Jan Cienski in Warsaw -
The Warsaw Stock Exchange was one of the world's worst performers this winter when the global economic crisis was laying waste to emerging markets worldwide and hitting Central and Eastern Europe particularly hard. But that didn't stop Lindsay Cooper and Damian Bird, representatives of Singapore-based Arisaig Partners, from travelling to Warsaw a few months ago to check out the investment prospects for Poland.
"We are a small fund essentially focused on consumer goods companies, but we think there is an awful lot of growth potential in markets like these," says Cooper. "You can't call yourself an emerging markets fund without Central and Eastern Europe, and Poland is the lynchpin of that."
They are not alone. After its depth-plumbing lows six months ago, the Warsaw Stock Exchange's blue-chip WIG20 index has jumped almost 60%, and those kinds of returns are making both domestic and foreign funds sit up and take notice. As risk aversion fades, funds are becoming more concerned about making profits again and not simply preventing losses. "We're seeing foreign investors start to come back," says Annie Krasinska, an analyst with Wood & Company, a Prague-based brokerage with a large presence in Warsaw. "In the early stages of the recovery in March and April, investors were mostly moving into blue chips because they had cash burning a hole in their pockets, but they were most concerned about being in fairly liquid investments. Now, as the recovery continues, we're seeing them beginning to move into mid-caps as well."
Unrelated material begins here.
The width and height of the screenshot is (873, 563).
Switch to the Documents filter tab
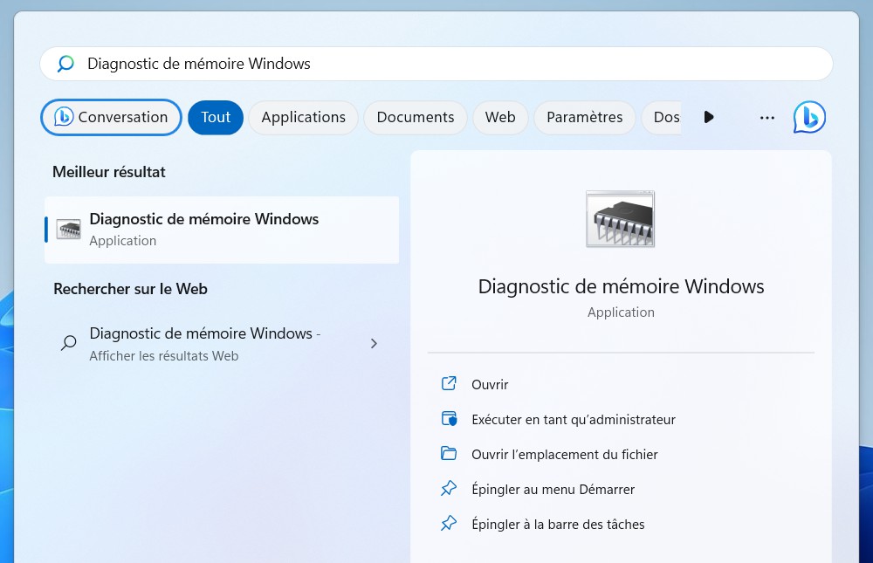(416, 117)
Morgan Stanley, the US investment bank, recently upgraded its assessment of the WSE, noting that the bourse had good prospects because it had rebounded less than other developing markets, and added that the overall condition of the Polish economy - which looks to be one of the only EU countries to avoid a recession this year - made Polish stocks a decent investment.
The Warsaw Stock Exchange has cemented its position as a regional leader during the crisis, overtaking its rival in Vienna in terms of trading volumes and market capitalisation - with trading in the first seven months of the year coming in at about €2bn more than in Vienna. "We have been the first in the region to come out of the crisis," Ludwik Sobolewski, the head of the WSE, told the Rzeczpospolita newspaper in a recent interview. "From February and March of this year, we have been the fastest exchange in the region to make up the previous falls, which took place in 2008. No more bad things will happen to us, under the condition that there is no unexpected black news from the world economy."
The backbone of the Warsaw exchange are domestic pension funds, which can only invest 5% of their assets outside of the country - something for which Poland is being investigated by the European Commission. The funds, which are part of the reformed pension system, can invest a maximum of 40% of their assets in stocks. During the depths of the crisis, they had limited their stock holdings to only about 22% of their portfolios, but as the market has revived they are jumping back in, hoping to make up for last year's lacklustre results - where they lost PLN1.4bn (€340m). The funds have a guaranteed source of income from Polish workers - raking in PLN20.5bn last year - for a combined total of PLN139bn in assets.
The crisis also prompted many clients to bail out of investment funds. From the end of the bull market in October 2007, funds saw clients pull out more than PLN31bn as they sought to protect themselves from the downturn. The recovery has been halting - with the three months to July seeing an inflow of funds - although the scale of the revival is still small, with a total of PLN1.3bn in inflows over those three months.
Private equity funds are also showing some signs of recovery. In 2008, private equity and venture capital funds invested €628m, only 8% less than in record-breaking 2007, but it proved to be a lot more difficult to attract new investors. The funds acquired €2.5bn in funds for new investments in 2008, about 40% less than had flowed in a year earlier.
However, the private equity market is beginning to revive, according to new study by Deloitte, the accounting and advisory firm. In a survey of funds active in the region, Deloitte found that only 19% of private equity fund managers expected a continued falling market (compared to 80% six months ago), with 65% expecting the next half year to be relatively stable. Almost half the respondents said they were looking for new deals.
Although funds have amassed more than €4bn to spend in Central Europe, they invested only about €100m in the last half year, says Oliver Murphy of Deloitte, adding that the increase in optimism shows the market is at or near bottom, and that the expected recovery is near.